[[ Listed records, beginning ]]

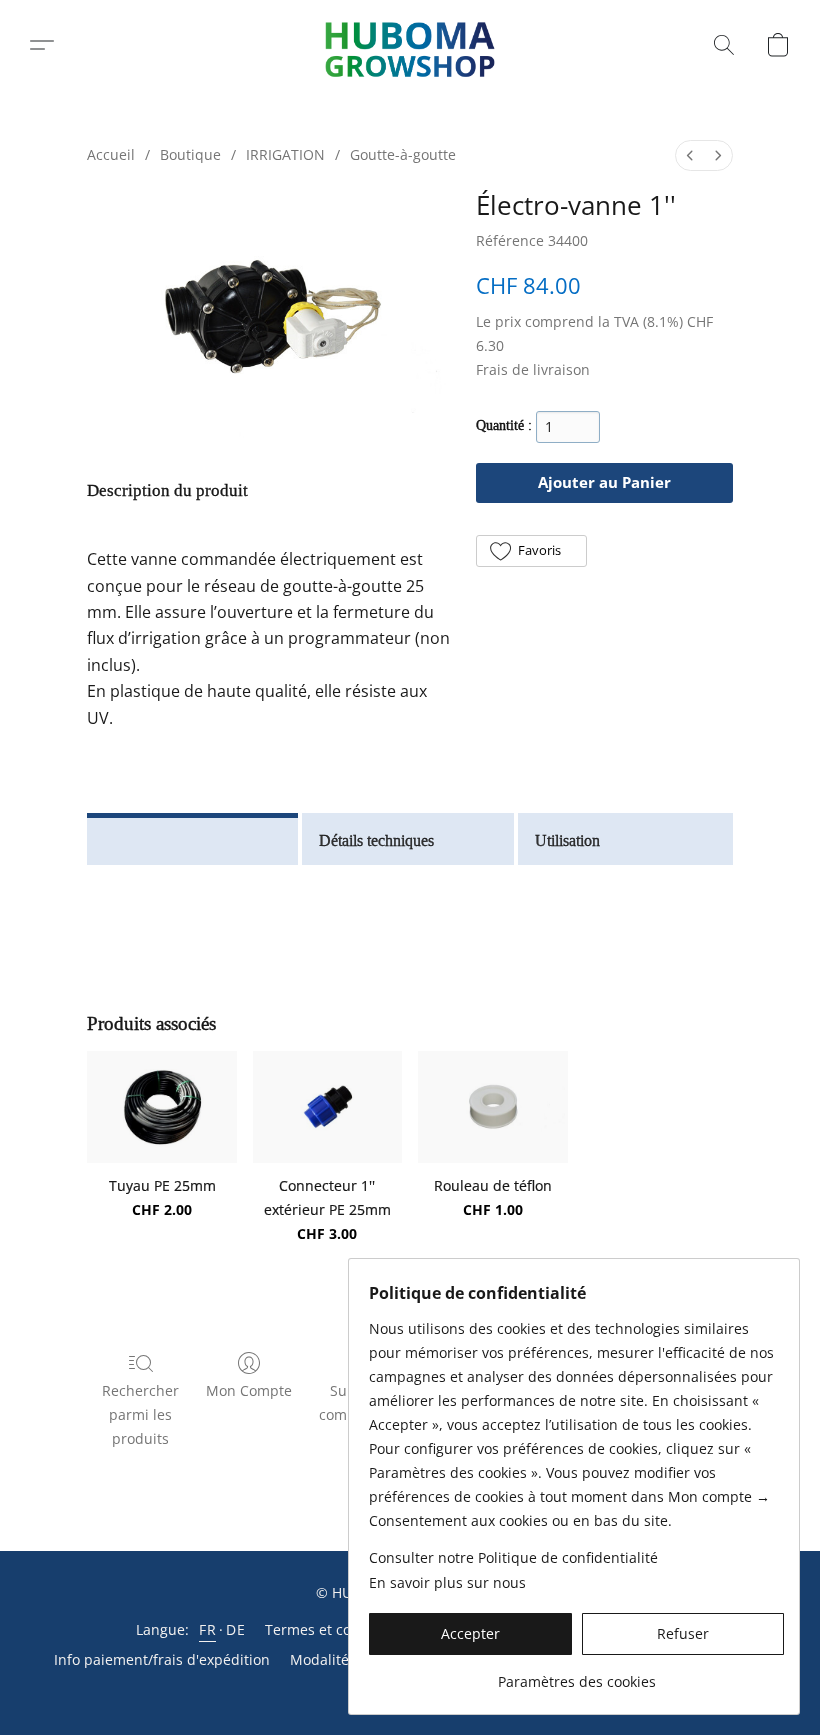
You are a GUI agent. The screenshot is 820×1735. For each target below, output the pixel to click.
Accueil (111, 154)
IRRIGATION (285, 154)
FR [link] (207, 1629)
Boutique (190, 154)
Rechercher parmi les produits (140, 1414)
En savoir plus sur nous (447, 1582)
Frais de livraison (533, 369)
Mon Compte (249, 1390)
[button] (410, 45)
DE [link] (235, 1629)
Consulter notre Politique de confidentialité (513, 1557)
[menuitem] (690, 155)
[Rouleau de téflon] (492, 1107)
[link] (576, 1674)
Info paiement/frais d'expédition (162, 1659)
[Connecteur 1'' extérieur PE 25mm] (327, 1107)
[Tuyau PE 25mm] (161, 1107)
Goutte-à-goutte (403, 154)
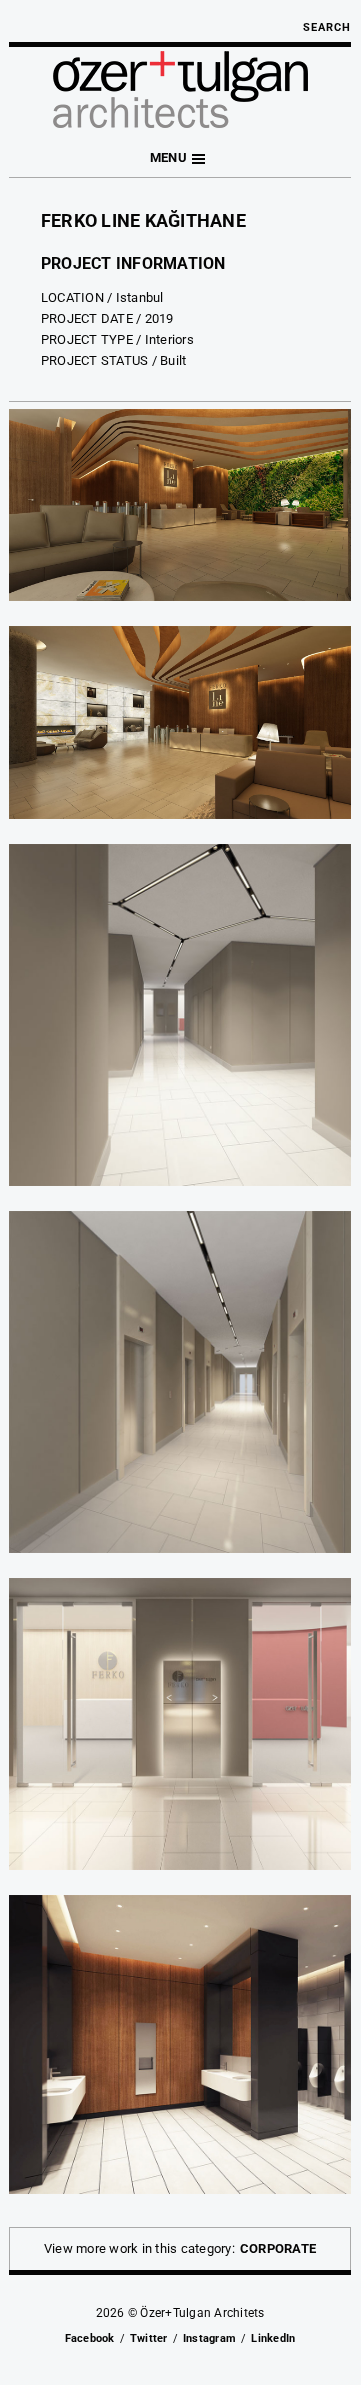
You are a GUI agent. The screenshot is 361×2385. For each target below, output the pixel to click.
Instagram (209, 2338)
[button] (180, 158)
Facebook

[[ Listed records, end ]]

#### Exercise
Please return the lines from the line with "[Connecteur 1'' extérieur" through the last line of the data, both included, exactly, and without pictures.

#### Solution
[Connecteur 1'' extérieur PE 25mm] (327, 1107)
[Tuyau PE 25mm] (161, 1107)
Goutte-à-goutte (403, 154)
You are a GUI agent. The screenshot is 361×2385. For each target below, output the pixel to click.
Instagram (209, 2338)
[button] (180, 158)
Facebook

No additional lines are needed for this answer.